Rudimentary Tree, and Pointers, in Rust - recursion

Coming from a scripting language background with some C, trying to 'learn' Rust leads me to question my competence. I'm trying to figure out how to change an owned pointer, and struggling to do it.
Besides copying in from the extra libs, I can't figure out the recursion I need on a binary tree. Particularly, I don't know how to swap out the pointer branches.
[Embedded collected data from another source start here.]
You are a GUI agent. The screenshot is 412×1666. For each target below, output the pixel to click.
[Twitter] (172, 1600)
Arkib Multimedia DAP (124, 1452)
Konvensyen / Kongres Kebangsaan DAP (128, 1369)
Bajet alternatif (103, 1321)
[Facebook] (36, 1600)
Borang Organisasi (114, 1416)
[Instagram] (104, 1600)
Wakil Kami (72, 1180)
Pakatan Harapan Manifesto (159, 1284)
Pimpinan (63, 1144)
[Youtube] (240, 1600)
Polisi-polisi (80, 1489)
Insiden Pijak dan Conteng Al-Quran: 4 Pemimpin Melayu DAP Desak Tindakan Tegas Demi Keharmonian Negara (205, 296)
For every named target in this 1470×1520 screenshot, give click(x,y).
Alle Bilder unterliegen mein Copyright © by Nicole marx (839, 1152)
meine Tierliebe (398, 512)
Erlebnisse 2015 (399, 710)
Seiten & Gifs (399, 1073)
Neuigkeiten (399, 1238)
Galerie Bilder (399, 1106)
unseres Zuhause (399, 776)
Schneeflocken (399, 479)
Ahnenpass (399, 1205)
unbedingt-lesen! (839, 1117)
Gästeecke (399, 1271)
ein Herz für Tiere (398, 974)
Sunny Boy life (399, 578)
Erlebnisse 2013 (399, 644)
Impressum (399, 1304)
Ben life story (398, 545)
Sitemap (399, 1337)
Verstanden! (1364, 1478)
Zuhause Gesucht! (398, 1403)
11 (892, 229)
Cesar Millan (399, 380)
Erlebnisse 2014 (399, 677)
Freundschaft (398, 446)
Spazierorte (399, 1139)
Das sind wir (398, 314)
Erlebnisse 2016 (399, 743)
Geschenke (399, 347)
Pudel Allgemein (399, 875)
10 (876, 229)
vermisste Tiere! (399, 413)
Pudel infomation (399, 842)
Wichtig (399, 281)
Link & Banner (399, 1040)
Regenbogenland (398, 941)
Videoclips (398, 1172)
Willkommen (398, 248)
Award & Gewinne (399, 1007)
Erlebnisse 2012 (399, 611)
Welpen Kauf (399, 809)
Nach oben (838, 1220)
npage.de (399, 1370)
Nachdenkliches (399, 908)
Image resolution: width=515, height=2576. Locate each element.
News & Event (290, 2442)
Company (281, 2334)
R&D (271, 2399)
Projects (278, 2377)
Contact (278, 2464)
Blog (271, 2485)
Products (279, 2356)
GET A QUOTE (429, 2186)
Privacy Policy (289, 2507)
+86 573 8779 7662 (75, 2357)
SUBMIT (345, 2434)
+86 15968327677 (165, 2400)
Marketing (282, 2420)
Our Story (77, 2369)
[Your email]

Whereas with a linked list I can cheat and use a temporary vector to return a new list, or prepend a new Cons(value, ~Cons) to the list head, branches have got me boggled.
enum NaiveTreeNode {
NNil,
NNode(~NaiveTreeNode, ~NaiveTreeNode, int, char)
// left right key val
}
impl NaiveTreeNode {
fn eq(first_node: &NaiveTreeNode, second_node: &NaiveTreeNode) -> bool {
match (first_node, second_node) {
(&NNil, &NNil) => true,
( &NNode( ~ref left_lval, ~ref left_rval, left_leafkey, left_leafval ),
&NNode( ~ref right_lval, ~ref right_rval, right_leafkey, right_leafval )
) if left_leafkey == right_leafkey && left_leafval == right_leafval => {
NaiveTreeNode::eq(left_lval, right_lval) && NaiveTreeNode::eq(left_rval, right_rval)
},
_ => false
}
}
fn add_branch(&mut self, node_to_add: ~NaiveTreeNode) {
match (self, node_to_add) {
(&NaiveTreeNode(~NNil, ~ref r_branch, leaf_key, leaf_val), ~NaiveTreeNode(_, _, new_node_key, _) )
if leaf_key > new_node_key => self = &NaiveTreeNode(node_to_add, *r_branch, leaf_key, leaf_val),
(&NaiveTreeNode(~ref l_branch, ~NNil, leaf_key, leaf_val), ~NaiveTreeNode(_, _, new_node_key, _))
if leaf_key < new_node_key => self = &NaiveTreeNode(*l_branch, node_to_add, leaf_key, leaf_val),
(&NaiveTreeNode(~ref l_branch, _, leaf_key, _), ~NaiveTreeNode(_, _, new_node_key, _))
if leaf_key > new_node_key => self.add_branch(l_branch, node_to_add),
(&NaiveTreeNode(_, ~ref r_branch, leaf_key, _), ~NaiveTreeNode(_, _, new_node_key, _))
if leaf_key < new_node_key => self.add_branch(l_branch, node_to_add),
(_, ~NNil) => fail!("NNil branch. failing"),
(&NNil, _) => fail!("NNil trunk. failing"),
_ => fail!("something is wrong. failing.")
};
}
}
The compiler throws 11 errors on this, and when I type it out, it feels like pseudocode. I'm frustrated because I feel okay implementing a tree with C pointers.
What I'm trying to do is update the pointers in-place--this is part of the reason I'm using them, right?--rather than copying the entire tree every time I want to make a change. But I don't even know how to get to them.
I'm not sure how I'd go about doing this with structs rather than enums. I've looked at the Treemap lib, but it seems to introduce too much complexity for what I want to accomplish right now, which is proof of concept--I might be trying to run when I should crawl, though!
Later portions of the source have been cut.